Every page exists. You need only know its address.
“The Library of Babel is total — and its shelves register all the possible combinations of the twenty-odd orthographical symbols... that is, everything it is possible to express, in all languages. Everything: the minutely detailed history of the future, the autobiographies of the archangels...”
— J.L. Borges, The Library of Babel, 1941The Library contains every possible book: 410 pages, 40 lines per page, 80 characters per line, drawn from an alphabet of 25 symbols (22 letters, space, comma, period). Somewhere in the Library exists: the cure for every disease; the date of your death; the complete works of Shakespeare in every language; the complete works of Shakespeare with one letter wrong on every page; this exact page; a page describing this exact page. All of them exist — all of them surrounded by billions upon billions of pages of incomprehensible nonsense.
Enter an address below — any phrase, any word, any thought. The Library will show you the page that lives at that address.

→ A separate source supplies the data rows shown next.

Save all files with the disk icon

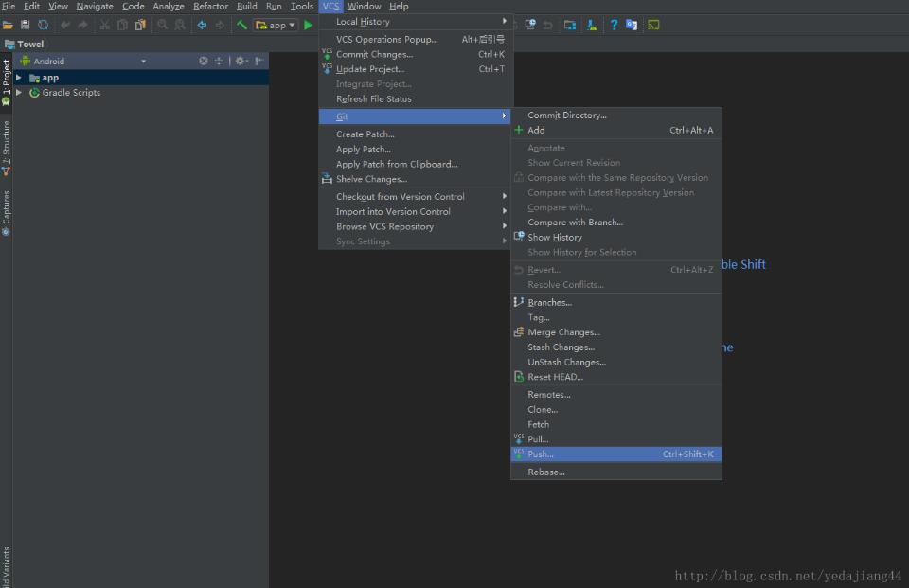click(27, 25)
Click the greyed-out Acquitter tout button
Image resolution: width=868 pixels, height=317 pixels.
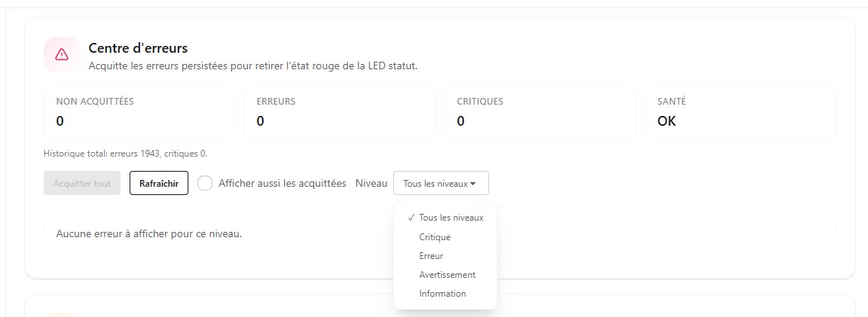tap(82, 183)
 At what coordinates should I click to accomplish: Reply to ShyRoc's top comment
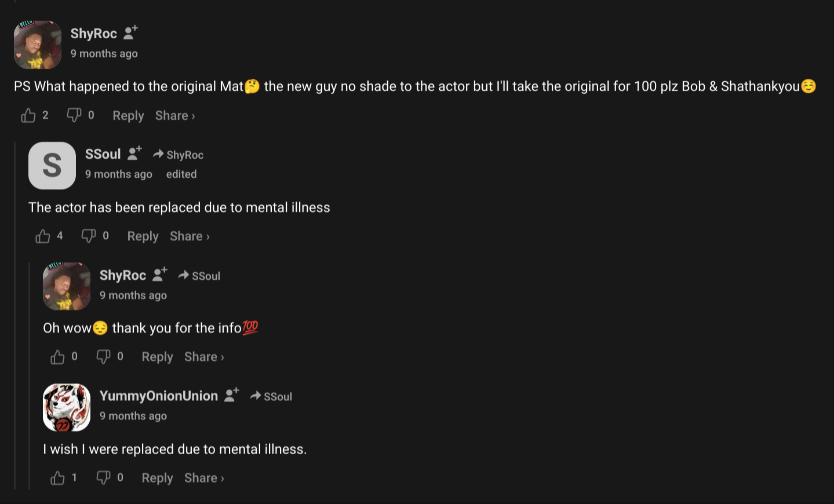[x=128, y=116]
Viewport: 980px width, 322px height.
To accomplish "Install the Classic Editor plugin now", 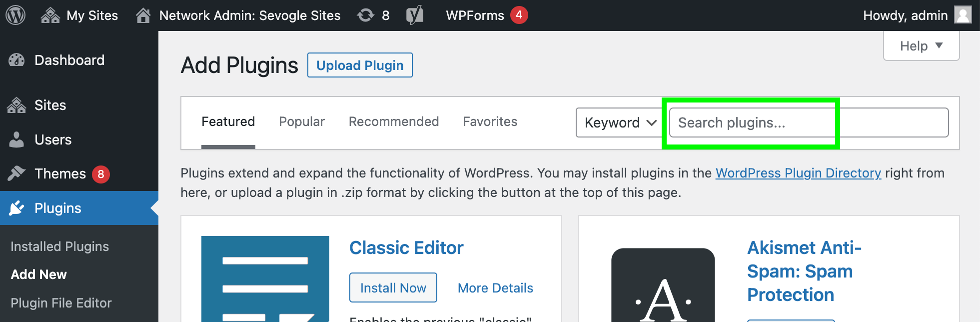I will coord(393,288).
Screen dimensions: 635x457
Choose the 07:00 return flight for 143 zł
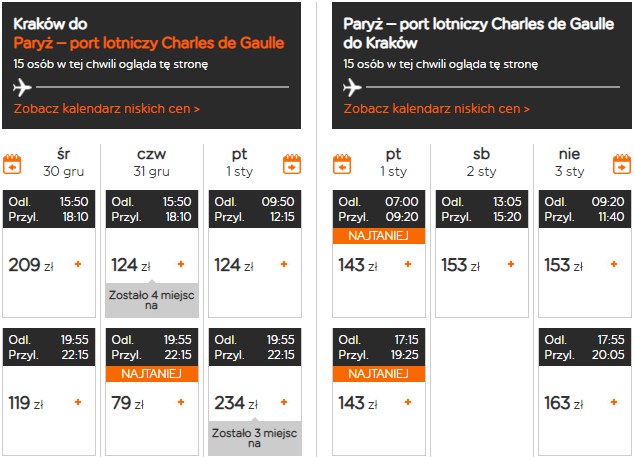click(379, 254)
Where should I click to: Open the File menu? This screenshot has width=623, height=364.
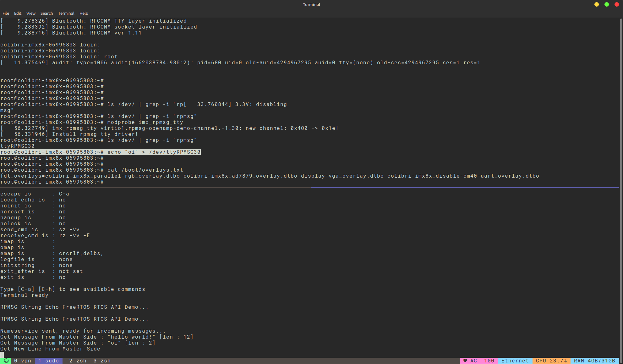(x=6, y=13)
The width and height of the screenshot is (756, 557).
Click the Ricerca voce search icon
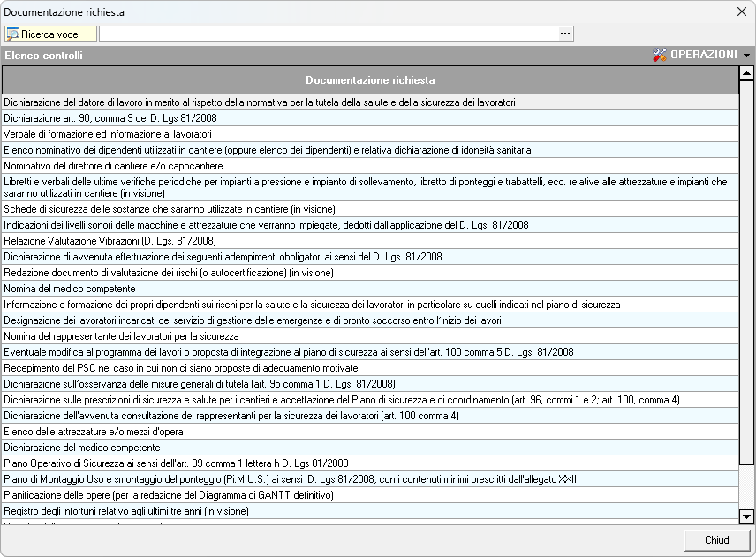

The Library is not a metaphor for the internet, or for possibility, or for the mind. It is a mathematical object. Its total volume is 25^(410 × 40 × 80) distinct books. Written out, this number has more digits than there are atoms in the observable universe. Almost every page is noise. The signal is in there somewhere.
The horror of the Library is not that it is empty. It is that it is full — full of everything, which is the same as full of nothing. A library where every possible book exists is a library where no book means anything, because meaning requires scarcity.
And yet Borges found it beautiful. He always did.